I remember the first letter I wrote to the GDN some years ago when I was just out of school.
I had picked up my brother from school and on our way home, we found a pigeon run over by a car at the signal near the Sacred Heart Church.
The sight of the dead bird near an area that is home to scores of them upset me so much, I marched home horrified and in rage.
The next couple of hours found me busy poring over the telephone directory to look up animal rights organisations and writing a very angry letter to the paper.
I never sent it in, as I thought the editor would have a good laugh reading my call for bird rights and special feeding grounds and because my parents were alarmed that I had turned so militant.

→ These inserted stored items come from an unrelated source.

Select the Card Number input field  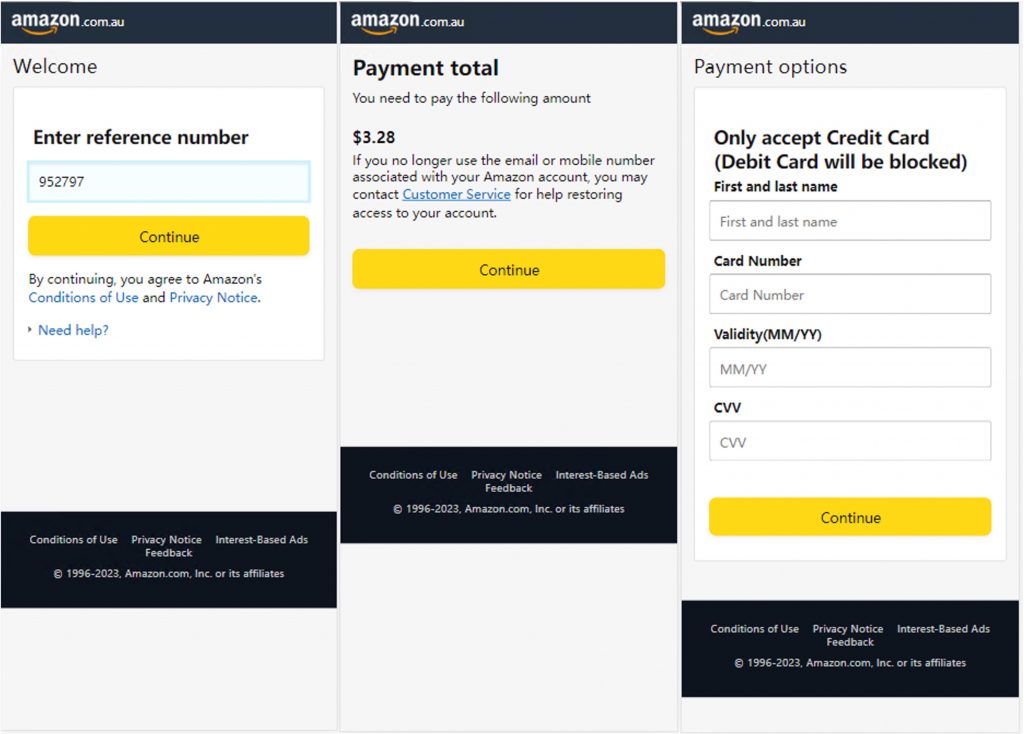click(850, 295)
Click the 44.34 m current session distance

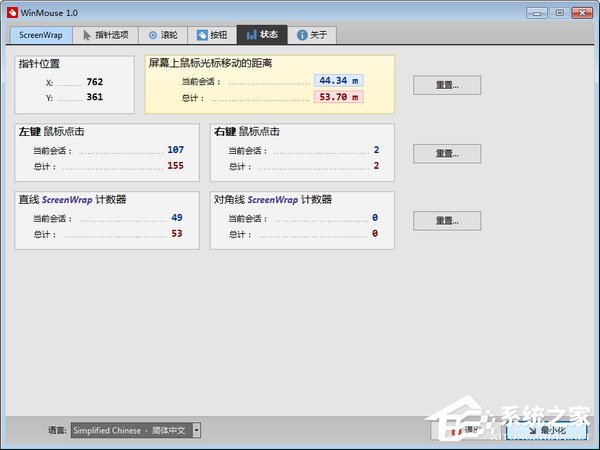338,80
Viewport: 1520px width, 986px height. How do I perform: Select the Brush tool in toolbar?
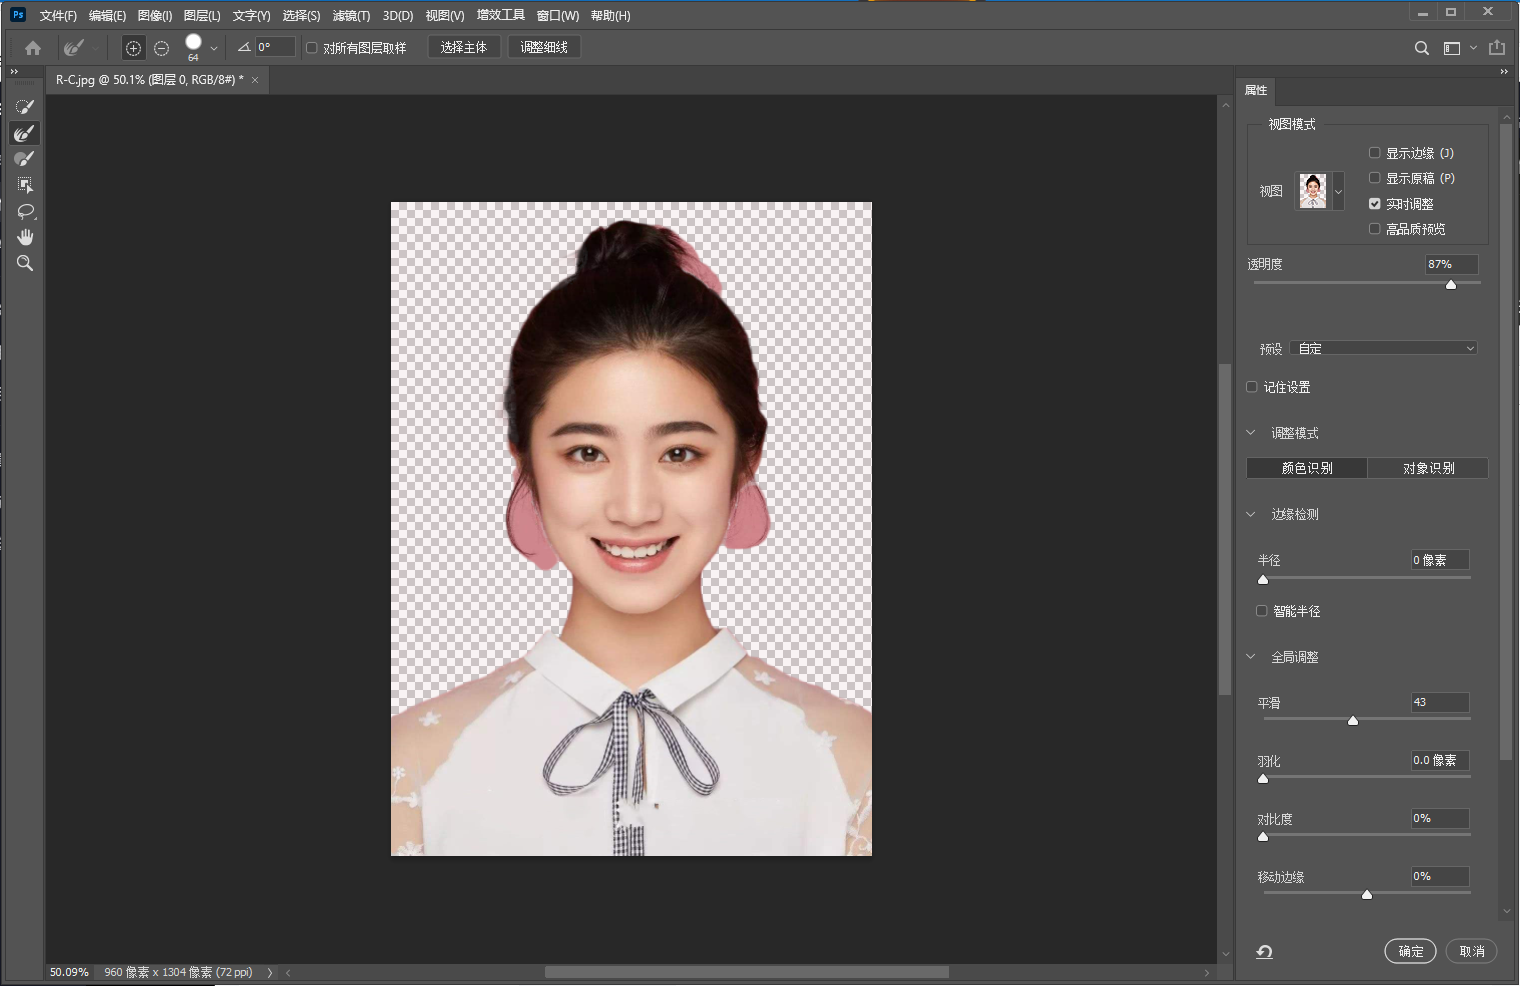pos(25,159)
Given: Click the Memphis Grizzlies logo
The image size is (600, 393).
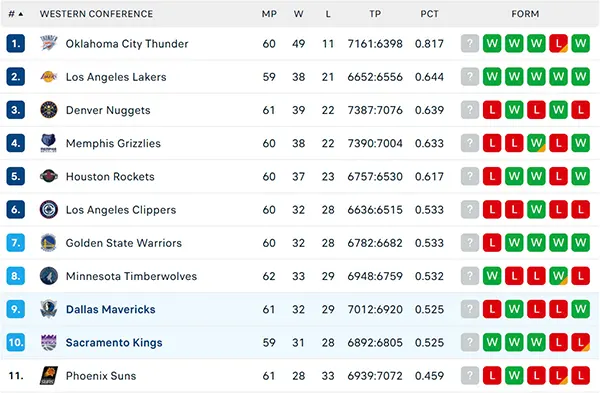Looking at the screenshot, I should pos(49,143).
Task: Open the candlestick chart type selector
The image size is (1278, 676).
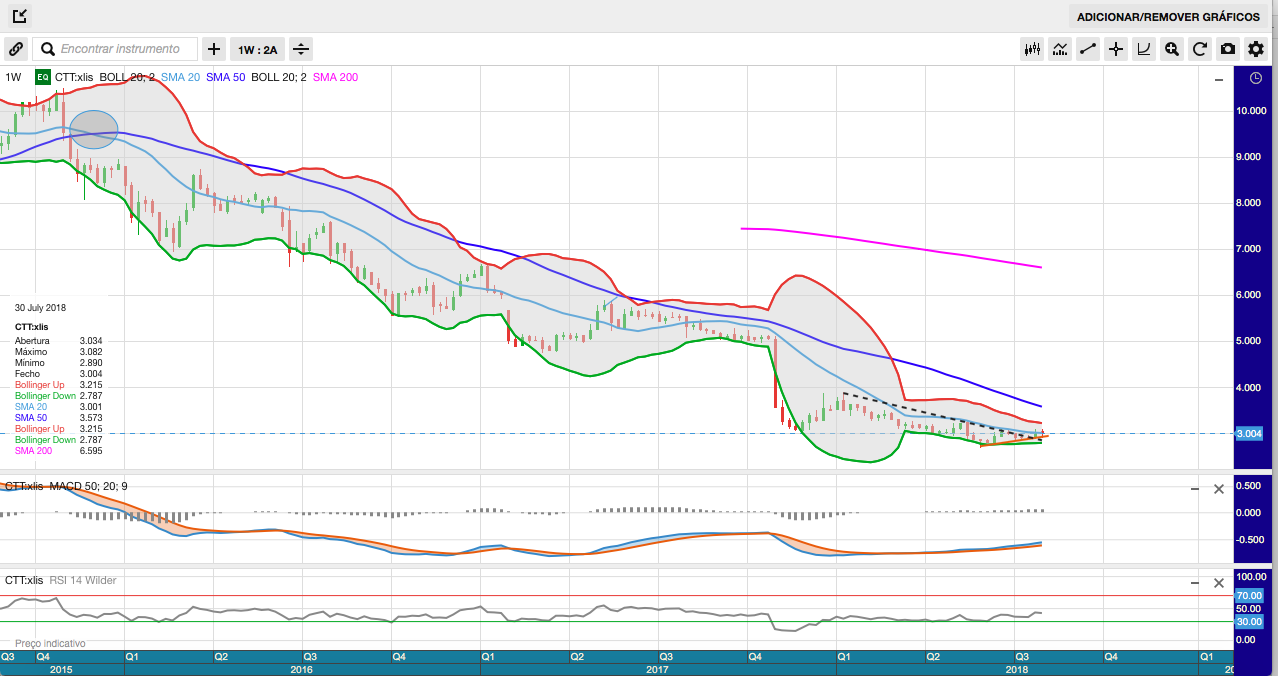Action: tap(1033, 49)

Much of my earlier enthusiasm for the birds - I used to steadfastly collect fallen pigeon feathers and attach them to cards and letters - disappeared when I moved to Mumbai.
For the first few months, my roommates and I battled crows that attacked our food, buried eggs laid by pigeons in our buckets and kept vigil guarding our room from all winged creatures.
Things took a turn for the worse when I returned to city last month and was woken up at 3am everyday by an eerie bloodcurdling noise.
The 'beast' it transpired was a flock of beautiful green parrots, making a racket while they relished mangoes that ripened outside my window.
It soon grew to a point that I was teetering on the verge of hating birds forever, when a news story about a lesser crested tern, which died on a Mumbai beach earlier this year, grabbed my attention.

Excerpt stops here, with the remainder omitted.